EXERCISE ▸ From the data below, repeat exactly the lines from the line with "Given: Open the اسناد فنی folder icon" to the line with "Given: Click map", both included.

** INPUT DATA follows **

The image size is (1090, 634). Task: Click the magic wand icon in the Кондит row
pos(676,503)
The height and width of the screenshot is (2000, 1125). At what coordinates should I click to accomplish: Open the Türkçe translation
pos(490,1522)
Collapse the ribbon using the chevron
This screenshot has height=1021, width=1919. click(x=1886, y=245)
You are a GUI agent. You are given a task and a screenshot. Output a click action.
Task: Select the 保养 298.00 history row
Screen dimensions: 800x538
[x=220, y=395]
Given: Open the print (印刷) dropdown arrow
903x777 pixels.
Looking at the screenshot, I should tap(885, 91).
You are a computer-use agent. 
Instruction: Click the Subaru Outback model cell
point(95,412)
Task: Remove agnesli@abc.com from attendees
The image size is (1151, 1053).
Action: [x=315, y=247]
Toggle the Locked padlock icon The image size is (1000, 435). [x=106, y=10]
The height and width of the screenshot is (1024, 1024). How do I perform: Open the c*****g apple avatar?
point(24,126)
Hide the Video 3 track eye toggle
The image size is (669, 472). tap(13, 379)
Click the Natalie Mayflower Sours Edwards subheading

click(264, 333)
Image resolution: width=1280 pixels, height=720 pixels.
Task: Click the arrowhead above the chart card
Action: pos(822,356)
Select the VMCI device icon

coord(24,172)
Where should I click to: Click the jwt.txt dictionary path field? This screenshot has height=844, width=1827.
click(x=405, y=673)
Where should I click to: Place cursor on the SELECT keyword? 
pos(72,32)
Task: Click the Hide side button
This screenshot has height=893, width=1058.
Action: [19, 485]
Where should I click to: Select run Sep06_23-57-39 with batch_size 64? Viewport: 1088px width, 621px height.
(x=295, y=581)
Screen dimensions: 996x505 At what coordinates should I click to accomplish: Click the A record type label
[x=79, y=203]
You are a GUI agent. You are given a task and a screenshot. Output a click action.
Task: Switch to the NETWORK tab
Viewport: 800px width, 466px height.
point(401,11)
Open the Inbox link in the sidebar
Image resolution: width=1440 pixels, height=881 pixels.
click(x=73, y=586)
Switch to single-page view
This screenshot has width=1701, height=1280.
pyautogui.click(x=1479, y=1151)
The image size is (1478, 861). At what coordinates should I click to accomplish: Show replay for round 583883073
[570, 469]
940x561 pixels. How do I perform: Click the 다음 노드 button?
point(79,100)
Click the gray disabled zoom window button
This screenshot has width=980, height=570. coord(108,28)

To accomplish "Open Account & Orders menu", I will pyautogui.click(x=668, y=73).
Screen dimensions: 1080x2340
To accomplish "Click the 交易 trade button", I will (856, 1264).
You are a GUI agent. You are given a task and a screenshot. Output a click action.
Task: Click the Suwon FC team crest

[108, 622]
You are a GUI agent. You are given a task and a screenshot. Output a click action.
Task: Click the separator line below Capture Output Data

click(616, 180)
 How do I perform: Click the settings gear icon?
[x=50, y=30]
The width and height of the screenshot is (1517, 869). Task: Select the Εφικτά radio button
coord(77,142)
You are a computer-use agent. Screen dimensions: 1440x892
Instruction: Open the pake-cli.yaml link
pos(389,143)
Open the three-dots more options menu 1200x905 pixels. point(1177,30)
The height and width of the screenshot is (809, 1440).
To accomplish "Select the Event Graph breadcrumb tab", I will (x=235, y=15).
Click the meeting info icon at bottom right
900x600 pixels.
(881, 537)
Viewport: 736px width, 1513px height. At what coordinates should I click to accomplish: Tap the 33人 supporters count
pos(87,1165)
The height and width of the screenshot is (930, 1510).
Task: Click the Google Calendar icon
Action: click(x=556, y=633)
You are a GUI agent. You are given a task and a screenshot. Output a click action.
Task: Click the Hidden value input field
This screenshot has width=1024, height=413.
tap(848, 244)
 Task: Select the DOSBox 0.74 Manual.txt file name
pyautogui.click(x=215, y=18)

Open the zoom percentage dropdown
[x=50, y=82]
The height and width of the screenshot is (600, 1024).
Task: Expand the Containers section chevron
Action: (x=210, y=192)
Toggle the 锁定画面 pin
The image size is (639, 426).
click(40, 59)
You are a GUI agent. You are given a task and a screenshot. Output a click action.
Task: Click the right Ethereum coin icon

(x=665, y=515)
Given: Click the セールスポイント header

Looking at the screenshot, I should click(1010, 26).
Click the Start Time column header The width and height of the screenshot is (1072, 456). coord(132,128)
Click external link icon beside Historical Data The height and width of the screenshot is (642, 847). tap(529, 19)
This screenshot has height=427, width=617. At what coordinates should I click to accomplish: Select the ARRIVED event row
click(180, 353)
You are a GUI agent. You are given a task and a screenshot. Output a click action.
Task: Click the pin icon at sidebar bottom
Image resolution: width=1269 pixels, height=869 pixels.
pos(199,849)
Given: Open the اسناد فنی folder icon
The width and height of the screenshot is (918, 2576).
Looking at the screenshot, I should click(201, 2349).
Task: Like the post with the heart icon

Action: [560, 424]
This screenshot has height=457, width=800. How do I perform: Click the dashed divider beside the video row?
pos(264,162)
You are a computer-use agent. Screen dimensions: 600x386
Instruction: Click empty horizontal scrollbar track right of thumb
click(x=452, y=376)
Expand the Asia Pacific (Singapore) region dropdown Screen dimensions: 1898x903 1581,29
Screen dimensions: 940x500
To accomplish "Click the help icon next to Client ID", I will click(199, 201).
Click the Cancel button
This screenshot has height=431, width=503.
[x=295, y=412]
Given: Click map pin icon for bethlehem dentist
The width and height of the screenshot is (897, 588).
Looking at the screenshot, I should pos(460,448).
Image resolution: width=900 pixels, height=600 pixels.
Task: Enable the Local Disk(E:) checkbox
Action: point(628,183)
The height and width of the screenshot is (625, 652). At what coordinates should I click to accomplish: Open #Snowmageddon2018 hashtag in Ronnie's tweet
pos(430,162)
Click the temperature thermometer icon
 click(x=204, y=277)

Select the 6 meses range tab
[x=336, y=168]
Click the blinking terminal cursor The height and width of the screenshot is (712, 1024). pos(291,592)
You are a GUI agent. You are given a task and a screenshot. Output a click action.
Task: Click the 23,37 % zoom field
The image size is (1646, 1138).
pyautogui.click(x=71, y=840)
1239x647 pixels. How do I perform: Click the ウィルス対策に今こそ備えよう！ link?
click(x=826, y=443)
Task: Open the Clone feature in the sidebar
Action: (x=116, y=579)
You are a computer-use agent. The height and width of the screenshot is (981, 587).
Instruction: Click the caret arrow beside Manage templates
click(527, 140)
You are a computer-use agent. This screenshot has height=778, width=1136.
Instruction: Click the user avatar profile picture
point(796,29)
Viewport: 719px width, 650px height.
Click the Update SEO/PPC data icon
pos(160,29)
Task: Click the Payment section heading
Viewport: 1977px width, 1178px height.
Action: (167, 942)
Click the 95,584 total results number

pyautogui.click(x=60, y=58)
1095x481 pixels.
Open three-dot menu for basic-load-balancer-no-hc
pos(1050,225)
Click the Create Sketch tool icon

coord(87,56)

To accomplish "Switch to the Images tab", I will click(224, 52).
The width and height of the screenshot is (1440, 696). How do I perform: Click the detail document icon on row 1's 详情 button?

** End of INPUT DATA **

ANSWER TO THE EXERCISE ▸
Given: Open the اسناد فنی folder icon
The width and height of the screenshot is (918, 2576).
Looking at the screenshot, I should click(201, 2349).
Task: Like the post with the heart icon

Action: [560, 424]
This screenshot has height=457, width=800. How do I perform: Click the dashed divider beside the video row?
pos(264,162)
You are a computer-use agent. Screen dimensions: 600x386
Instruction: Click empty horizontal scrollbar track right of thumb
click(x=452, y=376)
Expand the Asia Pacific (Singapore) region dropdown Screen dimensions: 1898x903 1581,29
Screen dimensions: 940x500
To accomplish "Click the help icon next to Client ID", I will click(199, 201).
Click the Cancel button
This screenshot has height=431, width=503.
[x=295, y=412]
Given: Click map pin icon for bethlehem dentist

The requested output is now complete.